Bloomberg reports that Citigroup recently awarded CEO Mike Corbat $15.5 million in compensation, a 6.1 percent decrease from 2015, after the firm’s profits declined. In addition to salary, Corbat received a $4.2 million cash reward and $9.8 million in shares.
Following Donald Trump’s victory in the 2016 election, Citigroup managed to reverse a 3.6 percent decline to reach a year-end gain. Despite the end-of-year turnaround, Citigroup was unable to meet expectations. Corbat’s pay cut came when Citigroup experienced a 14 percent decline in profit. Despite the stock’s 15 percent gain, it still fell behind the 26 percent advance of the 24-company KBW Bank Index. CLSA Ltd. analyst Mike Mayo criticized management for missing certain goals, preventing investors from being able to hold the company accountable.

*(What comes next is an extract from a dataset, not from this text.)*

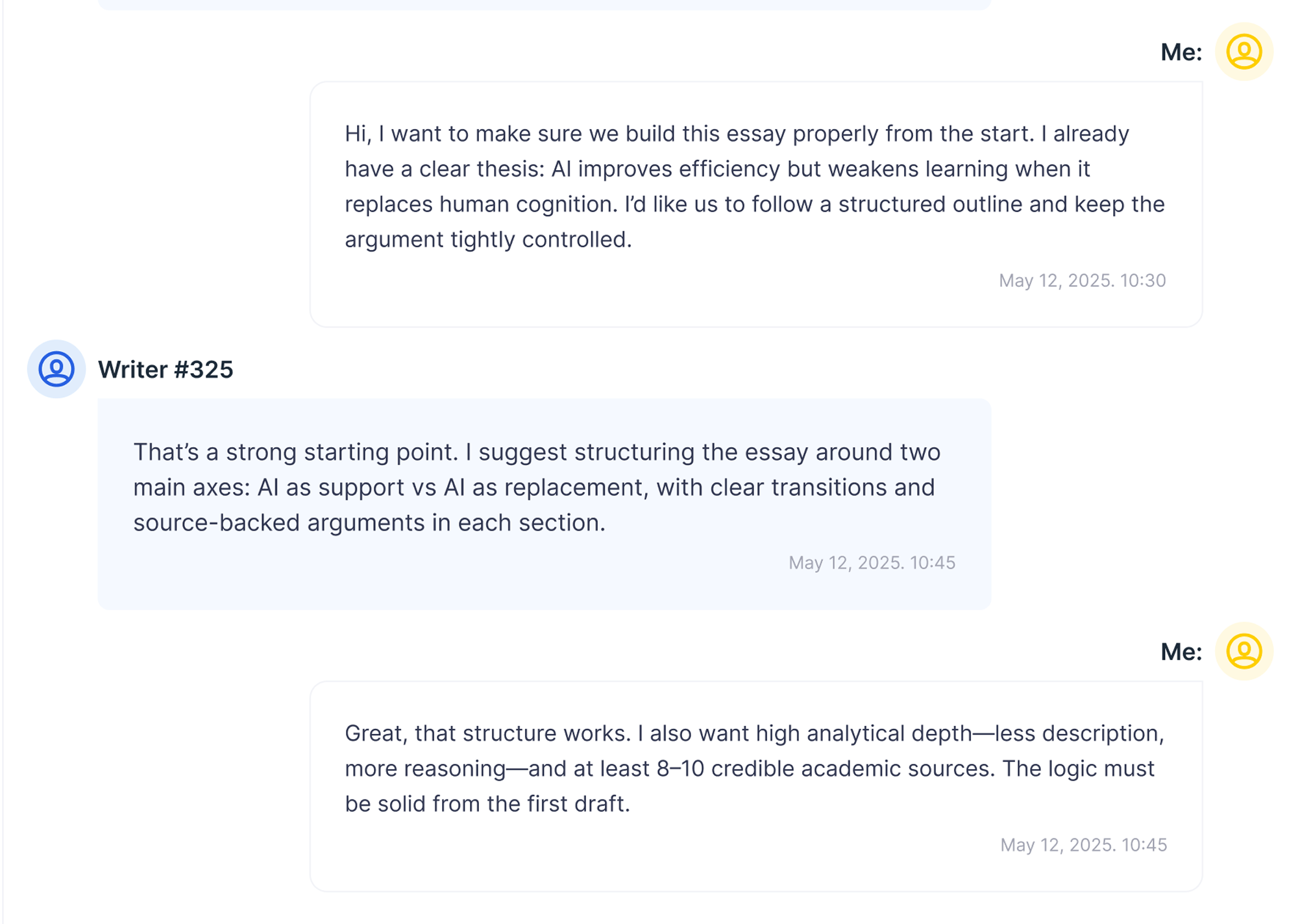
Task: Click the "May 12, 2025. 10:30" timestamp
Action: tap(1082, 280)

Corbat received his largest compensation package in 2015, a 27 percent increase to $16.5 million, despite shares dropping 4.4 percent. This prompted proxy advisers Institutional Shareholder Services Inc. and Glass Lewis & Co. to recommend investors to vote against the compensation plan.

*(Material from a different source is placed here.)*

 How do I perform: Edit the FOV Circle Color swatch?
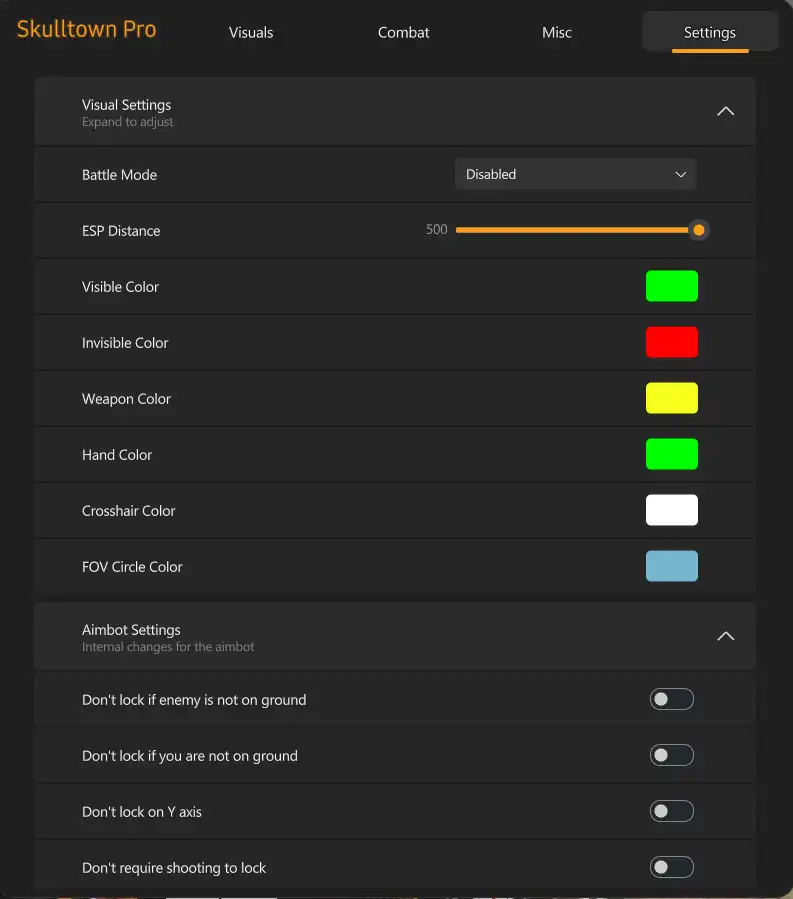coord(672,566)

Citigroup’s board responded by imposing a payout cap on Corbat’s equity award linked to Citigroup’s stock return. If the bank’s shareholder return is negative, the CEO won’t receive more than the target number of shares. Despite this, shareholders still voted against the program.

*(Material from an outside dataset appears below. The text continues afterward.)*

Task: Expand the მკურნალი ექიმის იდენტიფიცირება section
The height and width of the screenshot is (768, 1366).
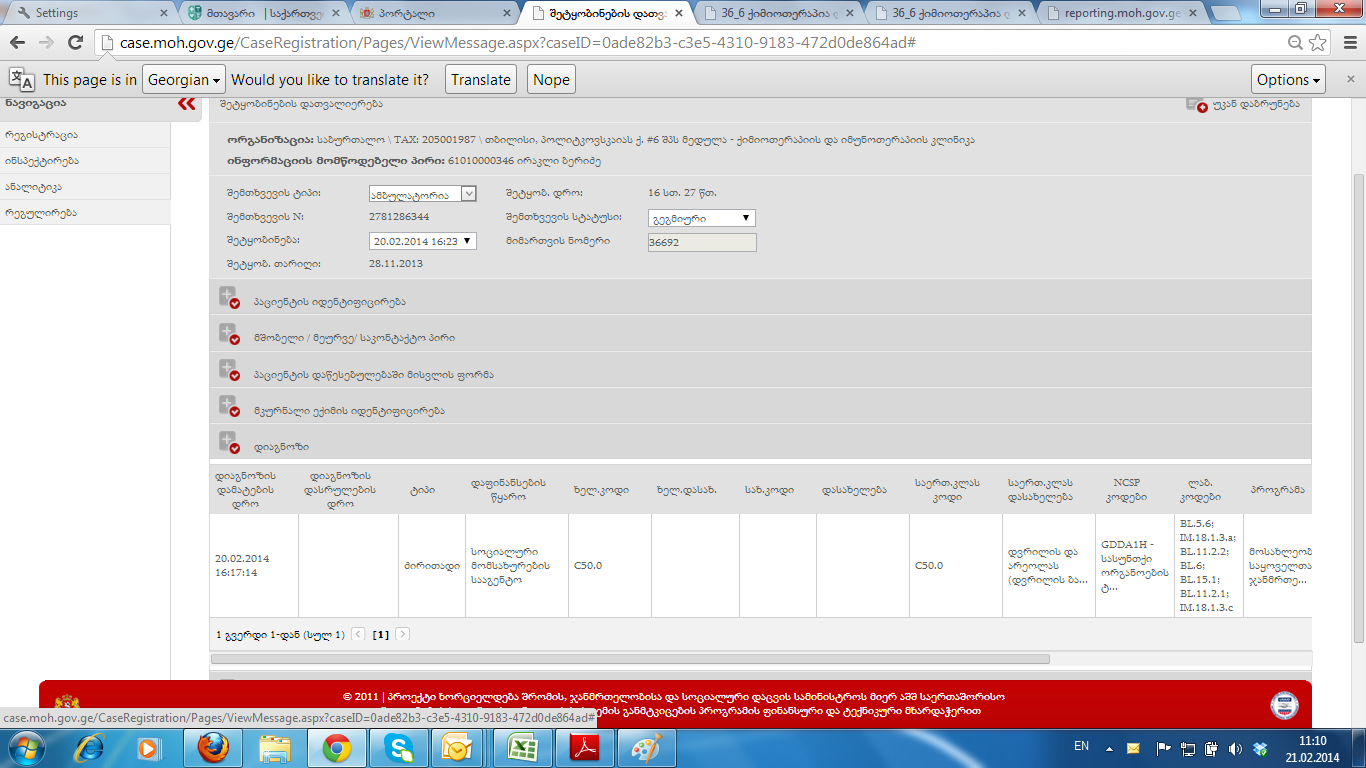Action: click(229, 407)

Meanwhile, Bank of America CEO Brian Moynihan received a 25 percent increase in compensation. Both CEOs received a $1.5 million salary. Bank of America awarded Moynihan his pay increase for his cutting costs as well as resolving legal matters left over from the financial crisis. In 2016, he raised profits by 13 percent, and promises to cap expenses at $53 billion by the end of 2018, a $2 billion drop from last year. Bank of America shares rose 31 percent in 2016, which Bloomberg attributes to investor expectations that President Trump’s administration will result in less regulation and lower taxes.